Record set section start

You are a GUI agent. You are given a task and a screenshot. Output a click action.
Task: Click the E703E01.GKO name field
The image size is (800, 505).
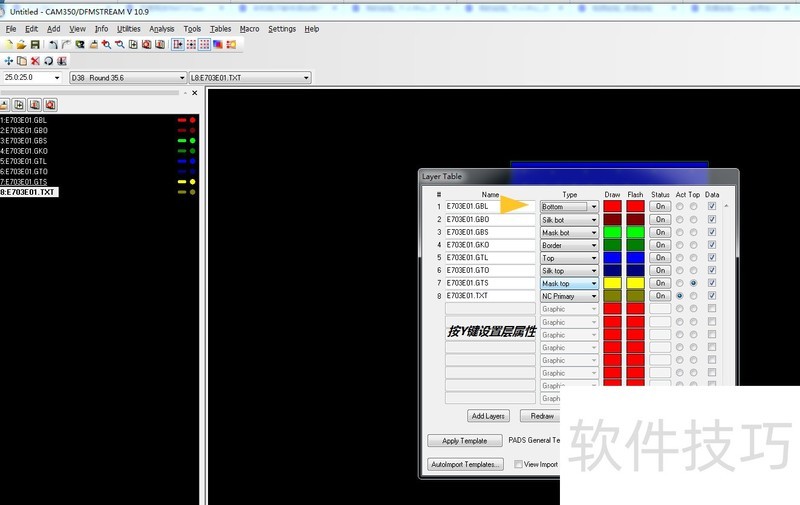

Record set section end
Record set section start

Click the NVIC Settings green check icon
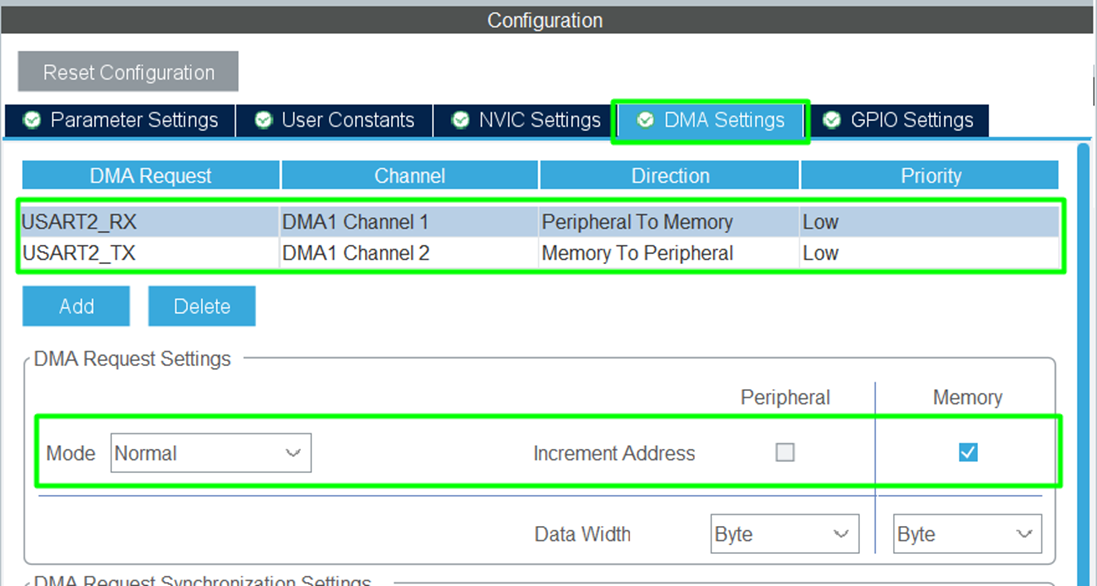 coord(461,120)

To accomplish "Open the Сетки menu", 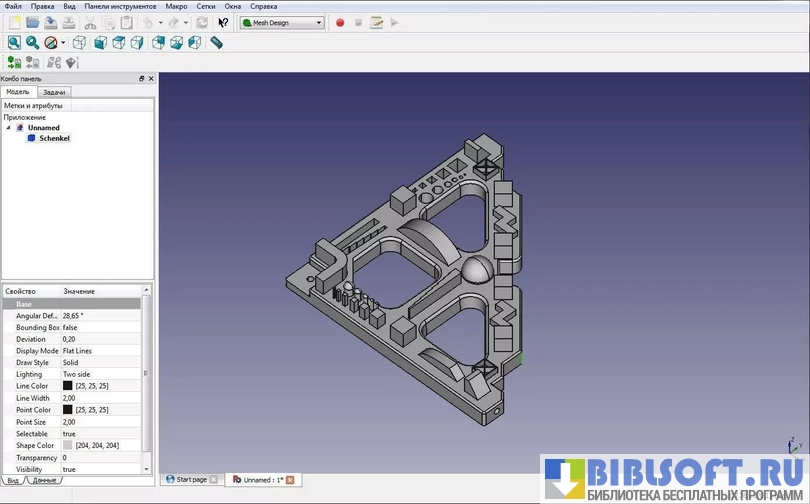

Record set section end

**Required work**
Give back, exactly as written, the stretch from the line with "You are a GUI" through the line with "The image size is (800, 505).", and no other lines from the records above.

**Exercise result**
You are a GUI agent. You are given a task and a screenshot. Output a click action.
Task: Click the E703E01.GKO name field
The image size is (800, 505).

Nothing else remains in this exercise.